Task directions:
Lines from the listing that hold the string "resolution" are what you should return.

━━━━━━━━━━━━━━━━

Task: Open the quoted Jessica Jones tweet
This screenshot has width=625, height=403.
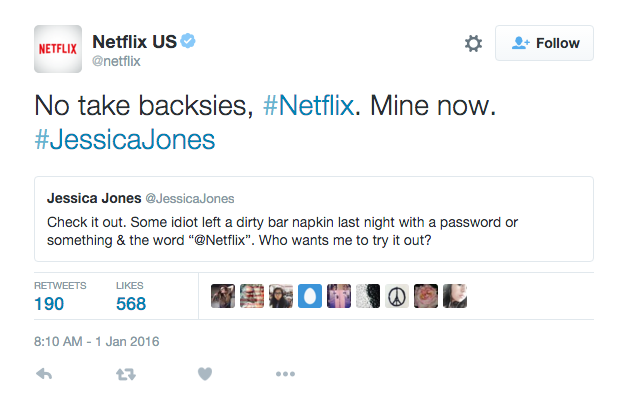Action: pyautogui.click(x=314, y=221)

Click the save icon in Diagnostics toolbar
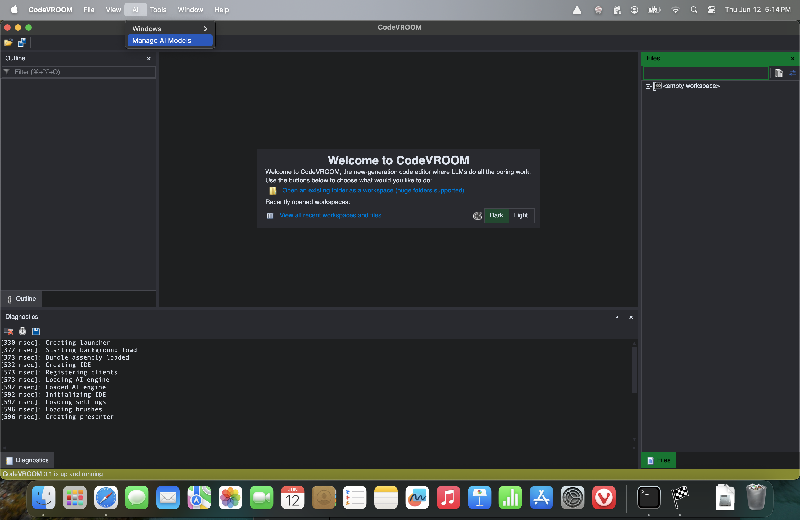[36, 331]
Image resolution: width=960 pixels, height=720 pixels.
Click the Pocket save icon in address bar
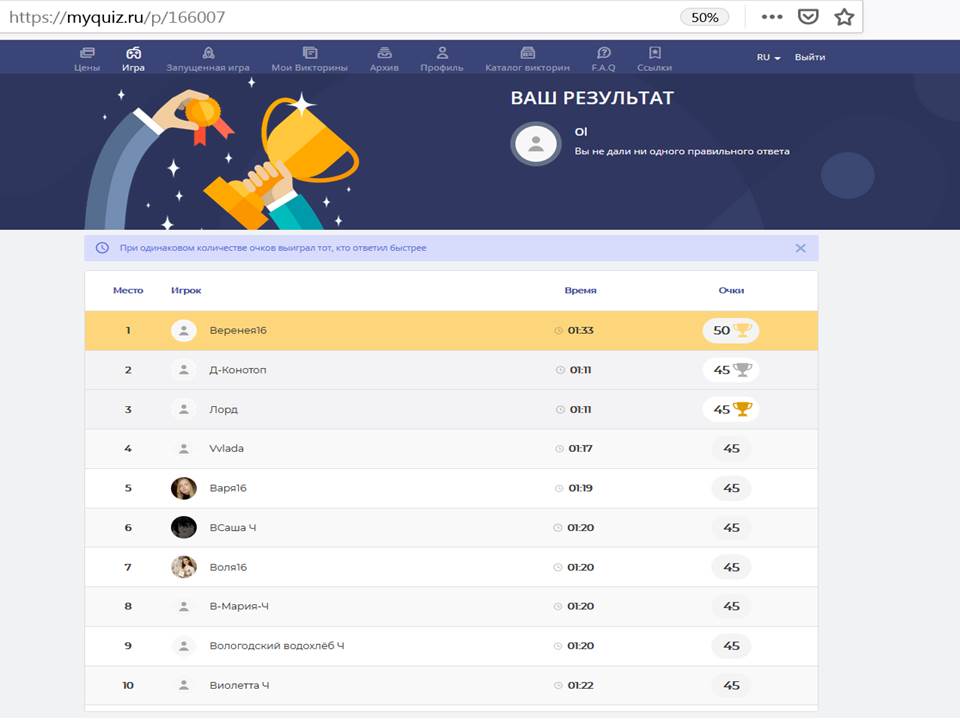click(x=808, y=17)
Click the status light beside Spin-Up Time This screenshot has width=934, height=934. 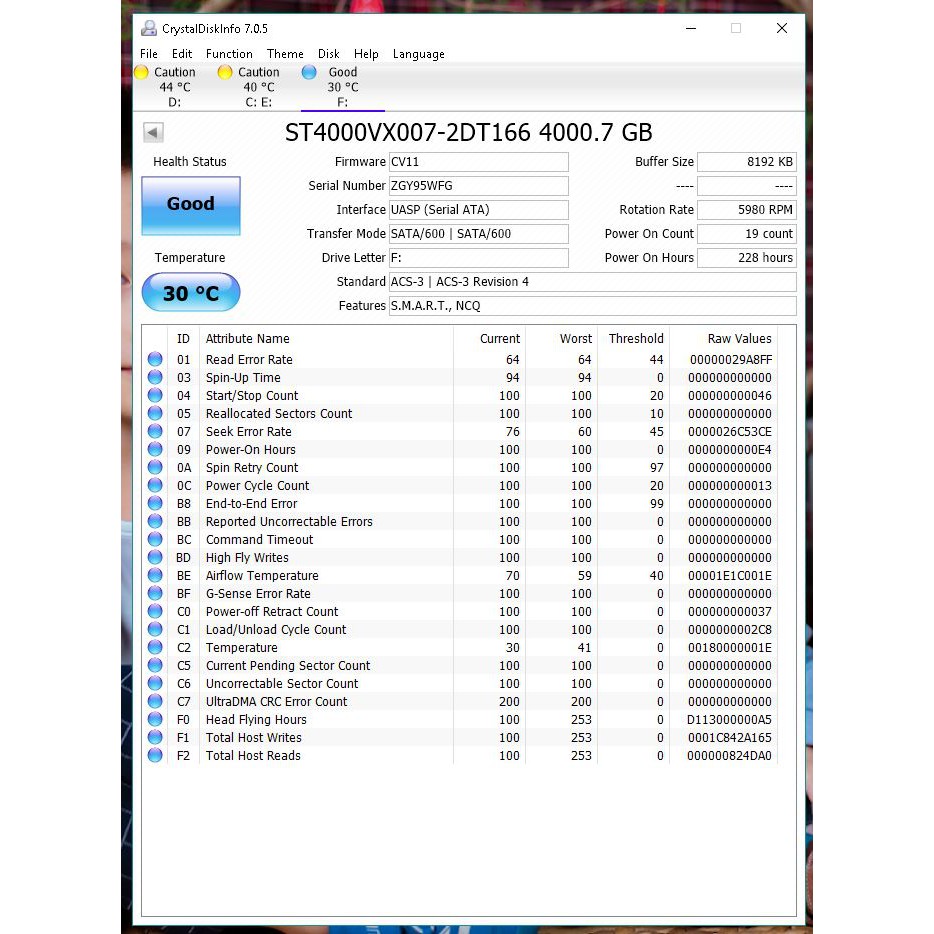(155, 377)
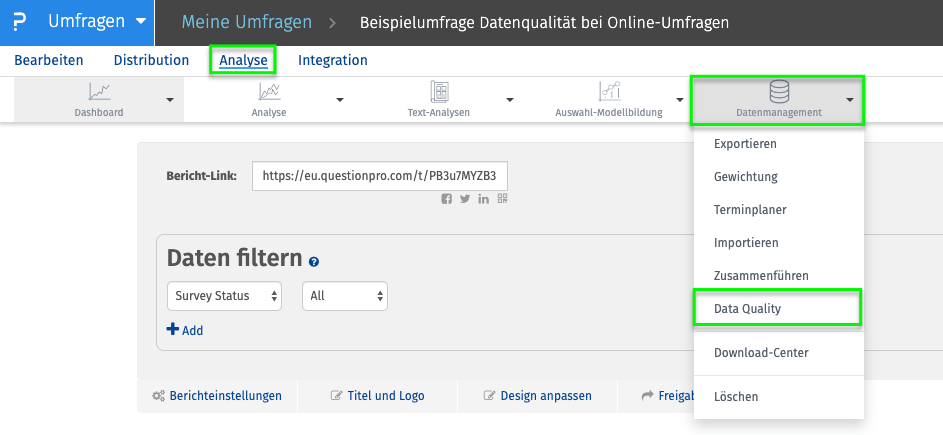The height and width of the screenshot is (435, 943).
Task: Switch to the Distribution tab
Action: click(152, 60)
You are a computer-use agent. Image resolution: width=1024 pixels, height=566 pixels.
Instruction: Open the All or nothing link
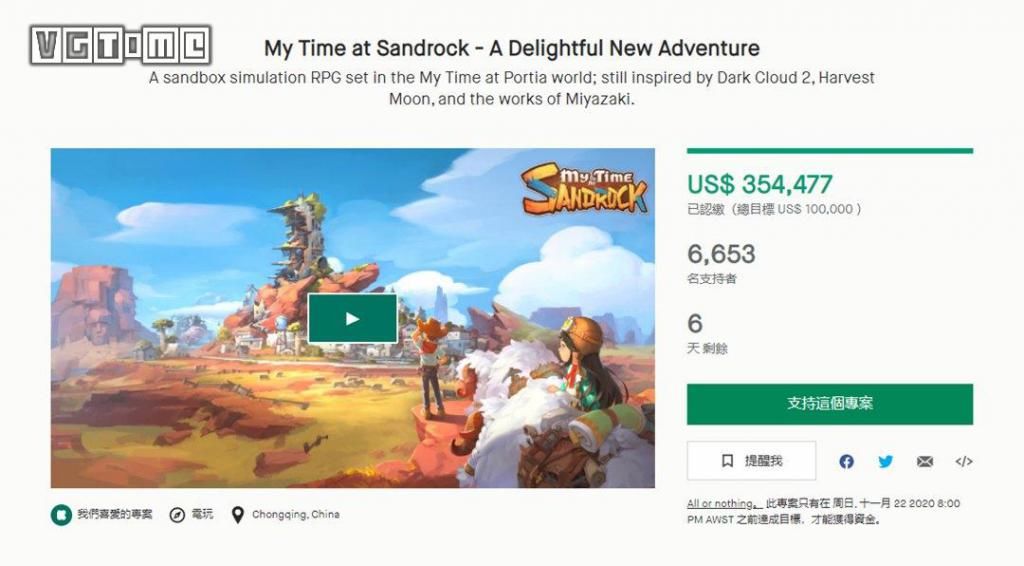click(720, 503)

━━━━━━━━━━━━━━━━

Output:
Image resolution: width=960 pixels, height=720 pixels.
You are a computer-use agent. Image resolution: width=1024 pixels, height=566 pixels.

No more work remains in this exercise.